For Defender-related services, Microsoft’s HIPAA page expressly names these as in-scope:

• Microsoft Defender for Office 365
• Microsoft Defender for Cloud Apps
• Microsoft Defender Experts for Hunting
• Microsoft Defender Experts for XDR

Microsoft’s broader cloud compliance documentation also shows that several other Defender-branded services appear in Microsoft audit scope materials, including Microsoft 365 Defender, Microsoft Defender for Cloud, Microsoft Defender for Endpoint, and Microsoft Defender for Identity. That is helpful for due diligence, but the safest compliance approach is still to confirm your exact Defender service in Microsoft’s Service Trust Portal and Product Terms before relying on it for PHI workflows.

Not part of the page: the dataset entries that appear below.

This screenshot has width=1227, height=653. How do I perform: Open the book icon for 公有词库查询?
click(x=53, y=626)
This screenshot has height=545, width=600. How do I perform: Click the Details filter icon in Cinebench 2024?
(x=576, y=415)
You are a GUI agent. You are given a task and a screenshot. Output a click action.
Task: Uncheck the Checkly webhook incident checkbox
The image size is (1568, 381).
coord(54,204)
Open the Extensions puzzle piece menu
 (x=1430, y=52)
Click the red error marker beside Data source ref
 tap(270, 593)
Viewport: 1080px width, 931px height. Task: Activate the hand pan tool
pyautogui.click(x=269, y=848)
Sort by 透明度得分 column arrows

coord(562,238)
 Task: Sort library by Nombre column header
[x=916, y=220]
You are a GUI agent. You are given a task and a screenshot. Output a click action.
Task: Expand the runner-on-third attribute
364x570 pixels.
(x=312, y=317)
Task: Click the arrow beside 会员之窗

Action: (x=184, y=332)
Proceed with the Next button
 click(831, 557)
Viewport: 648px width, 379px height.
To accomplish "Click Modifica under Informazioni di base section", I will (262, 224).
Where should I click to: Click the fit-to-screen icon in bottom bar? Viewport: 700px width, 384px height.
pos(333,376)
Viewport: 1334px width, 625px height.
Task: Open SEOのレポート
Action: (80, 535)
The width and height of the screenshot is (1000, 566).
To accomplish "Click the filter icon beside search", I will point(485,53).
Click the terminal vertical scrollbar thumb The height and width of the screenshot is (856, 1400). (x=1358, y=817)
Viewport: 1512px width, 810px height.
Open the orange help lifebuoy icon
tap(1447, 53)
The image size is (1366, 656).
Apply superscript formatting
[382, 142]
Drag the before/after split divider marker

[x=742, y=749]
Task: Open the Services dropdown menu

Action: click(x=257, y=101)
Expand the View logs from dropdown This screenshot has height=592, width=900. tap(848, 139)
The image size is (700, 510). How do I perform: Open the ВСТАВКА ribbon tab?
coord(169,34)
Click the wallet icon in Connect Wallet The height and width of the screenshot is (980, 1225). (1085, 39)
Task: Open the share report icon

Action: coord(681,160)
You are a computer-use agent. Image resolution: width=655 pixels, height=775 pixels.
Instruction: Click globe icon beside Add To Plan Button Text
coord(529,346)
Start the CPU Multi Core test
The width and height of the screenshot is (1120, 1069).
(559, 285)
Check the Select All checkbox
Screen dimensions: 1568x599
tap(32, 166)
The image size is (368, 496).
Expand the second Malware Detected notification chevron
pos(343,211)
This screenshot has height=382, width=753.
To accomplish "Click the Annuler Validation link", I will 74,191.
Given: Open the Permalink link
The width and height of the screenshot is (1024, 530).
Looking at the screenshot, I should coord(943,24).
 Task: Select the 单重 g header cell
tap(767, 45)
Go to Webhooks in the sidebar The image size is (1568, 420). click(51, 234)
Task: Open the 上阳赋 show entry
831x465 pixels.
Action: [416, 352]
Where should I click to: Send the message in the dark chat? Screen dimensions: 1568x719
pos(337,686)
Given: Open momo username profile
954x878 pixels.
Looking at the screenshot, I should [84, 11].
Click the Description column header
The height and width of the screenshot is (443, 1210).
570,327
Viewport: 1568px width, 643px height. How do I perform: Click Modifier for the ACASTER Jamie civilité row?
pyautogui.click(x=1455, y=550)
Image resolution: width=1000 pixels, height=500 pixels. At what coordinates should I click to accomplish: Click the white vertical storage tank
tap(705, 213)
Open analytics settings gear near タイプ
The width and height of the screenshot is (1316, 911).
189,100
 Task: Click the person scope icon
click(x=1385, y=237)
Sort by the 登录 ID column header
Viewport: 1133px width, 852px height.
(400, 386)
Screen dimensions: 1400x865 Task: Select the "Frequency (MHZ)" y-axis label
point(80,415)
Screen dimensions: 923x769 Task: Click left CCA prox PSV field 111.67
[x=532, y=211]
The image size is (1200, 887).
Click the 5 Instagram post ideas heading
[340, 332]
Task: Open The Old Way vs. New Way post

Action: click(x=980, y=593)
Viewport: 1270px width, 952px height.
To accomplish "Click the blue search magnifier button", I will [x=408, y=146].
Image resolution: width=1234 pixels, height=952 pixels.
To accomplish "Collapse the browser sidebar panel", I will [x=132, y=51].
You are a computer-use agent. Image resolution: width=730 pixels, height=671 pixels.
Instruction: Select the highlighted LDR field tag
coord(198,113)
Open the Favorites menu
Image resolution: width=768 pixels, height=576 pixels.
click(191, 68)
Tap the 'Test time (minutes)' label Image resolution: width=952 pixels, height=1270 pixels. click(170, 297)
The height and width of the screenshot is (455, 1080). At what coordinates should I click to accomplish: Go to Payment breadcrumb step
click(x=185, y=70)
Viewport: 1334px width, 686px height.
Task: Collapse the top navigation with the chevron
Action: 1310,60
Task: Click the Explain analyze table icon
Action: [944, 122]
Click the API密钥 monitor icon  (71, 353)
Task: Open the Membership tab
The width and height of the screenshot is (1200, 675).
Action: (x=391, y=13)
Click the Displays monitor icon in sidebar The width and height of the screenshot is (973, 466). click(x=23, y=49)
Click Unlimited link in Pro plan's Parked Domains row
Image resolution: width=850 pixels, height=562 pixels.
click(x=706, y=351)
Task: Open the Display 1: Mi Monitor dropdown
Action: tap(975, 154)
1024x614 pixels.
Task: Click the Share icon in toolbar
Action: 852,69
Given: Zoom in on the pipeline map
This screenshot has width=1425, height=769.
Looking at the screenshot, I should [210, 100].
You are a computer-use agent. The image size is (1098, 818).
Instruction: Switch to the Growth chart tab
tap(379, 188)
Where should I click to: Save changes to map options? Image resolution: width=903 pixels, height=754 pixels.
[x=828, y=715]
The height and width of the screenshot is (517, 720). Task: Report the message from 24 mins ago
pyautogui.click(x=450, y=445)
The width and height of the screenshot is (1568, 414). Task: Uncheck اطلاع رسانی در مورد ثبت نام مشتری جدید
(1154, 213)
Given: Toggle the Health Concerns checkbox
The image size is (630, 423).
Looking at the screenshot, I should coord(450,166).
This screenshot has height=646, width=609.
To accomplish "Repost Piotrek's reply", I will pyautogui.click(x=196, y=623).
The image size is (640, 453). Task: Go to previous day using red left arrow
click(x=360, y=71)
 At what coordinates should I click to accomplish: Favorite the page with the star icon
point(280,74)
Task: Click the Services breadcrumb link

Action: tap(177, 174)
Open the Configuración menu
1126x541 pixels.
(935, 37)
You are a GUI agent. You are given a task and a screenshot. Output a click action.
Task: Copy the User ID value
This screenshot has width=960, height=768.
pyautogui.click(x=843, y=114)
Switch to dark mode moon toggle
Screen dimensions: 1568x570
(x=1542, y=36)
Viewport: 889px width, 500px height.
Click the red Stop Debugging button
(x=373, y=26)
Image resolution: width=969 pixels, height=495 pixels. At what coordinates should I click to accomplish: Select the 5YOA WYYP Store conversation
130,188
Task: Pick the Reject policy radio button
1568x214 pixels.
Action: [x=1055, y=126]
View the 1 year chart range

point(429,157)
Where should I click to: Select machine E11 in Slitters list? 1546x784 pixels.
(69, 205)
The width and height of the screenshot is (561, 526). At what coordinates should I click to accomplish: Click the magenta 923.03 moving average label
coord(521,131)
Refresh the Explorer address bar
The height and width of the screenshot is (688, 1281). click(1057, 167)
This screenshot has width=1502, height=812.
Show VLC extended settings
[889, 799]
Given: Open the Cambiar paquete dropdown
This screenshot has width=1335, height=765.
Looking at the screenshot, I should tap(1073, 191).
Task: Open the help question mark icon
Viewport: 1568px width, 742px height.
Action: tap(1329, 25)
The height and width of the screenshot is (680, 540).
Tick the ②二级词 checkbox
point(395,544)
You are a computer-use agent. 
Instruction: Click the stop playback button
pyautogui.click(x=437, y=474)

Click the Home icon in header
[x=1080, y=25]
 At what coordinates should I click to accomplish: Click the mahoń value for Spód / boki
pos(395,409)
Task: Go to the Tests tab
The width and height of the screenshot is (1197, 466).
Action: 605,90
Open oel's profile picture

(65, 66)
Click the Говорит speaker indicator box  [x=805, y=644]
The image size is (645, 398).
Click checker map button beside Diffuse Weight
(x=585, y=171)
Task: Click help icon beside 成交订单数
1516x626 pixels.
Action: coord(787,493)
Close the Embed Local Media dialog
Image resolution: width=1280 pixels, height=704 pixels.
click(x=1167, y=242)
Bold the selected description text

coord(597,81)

What does the Microsoft BAA exclude?

Microsoft does not say that every Defender-branded tool is universally HIPAA compliant in every use case. Instead, Microsoft limits BAA coverage to in-scope services and says that using Microsoft services does not, on its own, achieve HIPAA compliance. That means the customer still carries responsibility for access controls, logging, retention, incident response, workforce training, and the way PHI is actually used inside the environment.

That limitation matters here because Microsoft Defender is a product family with enterprise, business, and even consumer offerings. Microsoft’s consumer Defender app is not the same thing as Microsoft’s enterprise cloud services, and HIPAA analysis should focus only on the covered business services that fall under Microsoft’s BAA.

Conclusion

Microsoft Defender may be HIPAA compliant, but the answer is product-specific. If you refer to Defender services that Microsoft lists as in scope under its HIPAA BAA, such as Defender for Office 365, Defender for Cloud Apps, or certain Defender Experts services, then Microsoft can support HIPAA compliance. Microsoft Defender as a whole is HIPAA compliant for specific in-scope services and only when your organization also configures and uses them in a HIPAA-compliant way.

See also: HIPAA Compliant Email: The Definitive Guide (2026 Update)

FAQs

What is a business associate agreement?

A business associate agreement is a contract between a HIPAA covered entity and a business associate that sets the permitted and required uses and disclosures of PHI and helps ensure PHI is properly protected.

What is HIPAA?

HIPAA is a U.S. healthcare privacy and security law that sets requirements for the use, disclosure, and safeguarding of individually identifiable health information.

Who does HIPAA apply to?

HIPAA applies to covered entities such as healthcare providers, health plans, and healthcare clearinghouses, as well as business associates that create, receive, maintain, transmit, or access PHI on their behalf.